The 188-member legislature appoints the treasurer to a four-year term. Mostly this vote is decided by House Democrats, because there are more members in that chamber than in the Senate.

The Legislative Black Caucus holds 45 of the 99 Democratic seats in the House and another 11 in the Senate.

Some Democrats over the last four years have expressed concerns that Kopp was too timid in pushing back against Republican Gov. Larry Hogan and Democratic Comptroller Peter Franchot during Board of Public Works meetings. Some have expressed a desire for a treasurer and board member who will throw a sharp elbow in defense of Democratic legislative efforts and positions.

Senate President Thomas V. Mike Miller Jr. has at times questioned Kopp’s quiet nature on the board. On Monday night, he reversed those statements.

“Clearly I prefer a loud voice,” said Miller. “I like somebody with (Kopp’s) knowledge being like (Supreme Court Justice) Ruth Bader Ginsburg, saying, ‘I dissent!’ You know, that’s what I’d like, but that’s not her personality, and she’s a great treasurer.”

Miller said in no uncertain terms that Kopp was the best person for the position.

“You don’t pick a treasurer because they are white or black or Latino,” said Miller. “It’s the best person for the job. For years it was always a banker from Baltimore City. We’re making progress. It should be the very best person. If they come up with a better person then let them make their case, but it should be based on who the best person for the job.”

“I’m certainly going to vote for her,” said Miller.

Late last summer, Del. Talmadge Branch, D-Baltimore City, asked the staff for the Board of Public Works for a voting record highlighting all split votes over the first three years of the last term.

“I’d like to see more independence, more so from the treasurer, because she votes, the percentage she votes with the other party,” said Branch, in an interview last August. “It doesn’t seem to me that she votes in the interest of her party at all times.”

Branch has served on three legislative committees that make recommendations on the appointment of the treasurer.

Last year, Branch said he asked for the report while not looking for anything specific but said he later took an interest in how Kopp voted.

“It’s just that I wanted to see, with the new term coming up, with us voting for that seat (treasurer), I wanted to make sure her voting was in line with what I like,” said Branch said in August. “In some ways they were, and in some things they weren’t.”

He declined to elaborate at the time.

The 12-page report showed Franchot, who is frequently considered to be a Hogan ally on the panel, voted no 28 times with no abstentions on matters on which Hogan voted yes. Kopp voted no in three instances and abstained in three more votes on items that had been supported by Hogan.

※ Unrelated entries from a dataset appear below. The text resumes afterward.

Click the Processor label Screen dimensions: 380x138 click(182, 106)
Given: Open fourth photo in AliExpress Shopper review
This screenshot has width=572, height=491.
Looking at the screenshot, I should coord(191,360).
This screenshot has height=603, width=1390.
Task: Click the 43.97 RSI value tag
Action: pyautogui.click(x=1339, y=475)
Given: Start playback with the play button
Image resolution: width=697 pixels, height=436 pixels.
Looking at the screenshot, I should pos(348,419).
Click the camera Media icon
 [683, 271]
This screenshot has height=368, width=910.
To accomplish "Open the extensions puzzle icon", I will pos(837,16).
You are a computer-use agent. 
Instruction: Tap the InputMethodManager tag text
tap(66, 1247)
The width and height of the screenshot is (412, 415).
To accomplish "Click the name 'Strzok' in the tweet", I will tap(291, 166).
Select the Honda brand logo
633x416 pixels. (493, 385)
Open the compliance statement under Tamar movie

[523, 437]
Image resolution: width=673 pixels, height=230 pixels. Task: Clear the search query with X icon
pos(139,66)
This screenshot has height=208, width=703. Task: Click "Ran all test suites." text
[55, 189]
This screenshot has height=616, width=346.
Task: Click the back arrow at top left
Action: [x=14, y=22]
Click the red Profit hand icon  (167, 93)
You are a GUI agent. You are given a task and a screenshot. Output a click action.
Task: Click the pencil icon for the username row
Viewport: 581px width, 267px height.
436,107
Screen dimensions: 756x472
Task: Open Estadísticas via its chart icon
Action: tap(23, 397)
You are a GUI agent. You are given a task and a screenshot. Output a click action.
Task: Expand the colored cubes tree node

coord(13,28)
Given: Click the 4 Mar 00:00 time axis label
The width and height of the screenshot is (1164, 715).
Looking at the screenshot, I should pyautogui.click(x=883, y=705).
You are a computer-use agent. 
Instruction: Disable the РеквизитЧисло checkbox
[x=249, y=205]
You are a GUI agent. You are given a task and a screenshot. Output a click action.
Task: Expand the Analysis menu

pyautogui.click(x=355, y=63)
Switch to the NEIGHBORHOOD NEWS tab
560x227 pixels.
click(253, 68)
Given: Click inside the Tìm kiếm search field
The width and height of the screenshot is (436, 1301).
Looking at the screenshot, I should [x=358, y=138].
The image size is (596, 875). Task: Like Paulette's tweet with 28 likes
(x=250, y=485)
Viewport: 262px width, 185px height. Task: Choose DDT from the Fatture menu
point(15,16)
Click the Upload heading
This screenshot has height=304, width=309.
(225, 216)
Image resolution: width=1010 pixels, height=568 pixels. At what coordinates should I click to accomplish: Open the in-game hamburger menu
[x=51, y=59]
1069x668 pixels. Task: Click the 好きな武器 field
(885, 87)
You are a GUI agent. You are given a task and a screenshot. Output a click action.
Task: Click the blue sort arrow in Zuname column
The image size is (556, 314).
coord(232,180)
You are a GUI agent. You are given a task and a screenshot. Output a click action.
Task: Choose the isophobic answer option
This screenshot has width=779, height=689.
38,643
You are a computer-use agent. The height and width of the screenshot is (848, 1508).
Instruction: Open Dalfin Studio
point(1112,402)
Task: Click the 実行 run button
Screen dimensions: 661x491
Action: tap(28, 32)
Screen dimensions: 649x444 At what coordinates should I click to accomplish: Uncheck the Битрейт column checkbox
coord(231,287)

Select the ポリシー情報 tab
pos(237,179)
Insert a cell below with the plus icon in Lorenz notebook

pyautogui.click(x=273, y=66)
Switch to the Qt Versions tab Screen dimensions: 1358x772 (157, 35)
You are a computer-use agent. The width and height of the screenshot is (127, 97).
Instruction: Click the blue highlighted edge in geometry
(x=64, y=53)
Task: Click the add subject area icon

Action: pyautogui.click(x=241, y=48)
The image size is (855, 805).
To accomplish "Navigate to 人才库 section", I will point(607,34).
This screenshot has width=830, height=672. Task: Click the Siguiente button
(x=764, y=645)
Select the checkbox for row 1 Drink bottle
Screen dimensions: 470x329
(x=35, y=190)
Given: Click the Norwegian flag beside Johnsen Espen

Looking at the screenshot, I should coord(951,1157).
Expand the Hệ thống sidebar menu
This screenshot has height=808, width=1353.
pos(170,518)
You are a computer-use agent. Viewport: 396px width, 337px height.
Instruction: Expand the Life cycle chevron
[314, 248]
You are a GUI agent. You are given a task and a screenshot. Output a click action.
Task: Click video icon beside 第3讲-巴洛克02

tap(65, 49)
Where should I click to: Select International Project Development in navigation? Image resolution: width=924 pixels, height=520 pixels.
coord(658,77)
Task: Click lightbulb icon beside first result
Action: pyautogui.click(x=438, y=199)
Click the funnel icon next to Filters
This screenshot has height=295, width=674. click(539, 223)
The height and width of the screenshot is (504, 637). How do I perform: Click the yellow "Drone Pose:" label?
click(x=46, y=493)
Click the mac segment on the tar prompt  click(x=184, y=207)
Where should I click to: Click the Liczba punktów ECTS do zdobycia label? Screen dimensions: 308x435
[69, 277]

Branch said the document was proof that Kopp “votes lockstep — about 85 percent of the time — with the governor.”

In a brief interview Friday, Branch said he had not provided a copy of the report to the black caucus, but he called it “a public record anyone can get” and referred questions to Barnes.

Over the last year, Kopp has become more vocal but said last August she does not take partisan positions in her votes on the board.

“I don’t mind speaking up when I think there is a problem or an issue,” said Kopp. “My general attitude is that things tend to work better when you work together than to make a spectacle.”

Kopp, who served 27 years in the House as a delegate from Montgomery County, has held the job since 2002. Kopp so far as expressed an interest in keeping the job.

Barnes, the leader of the black caucus, said he has not spoken to Kopp about any concerns and wasn’t sure he would invite her to speak to the group.

“As of right now, it’s not on my agenda,” said Barnes.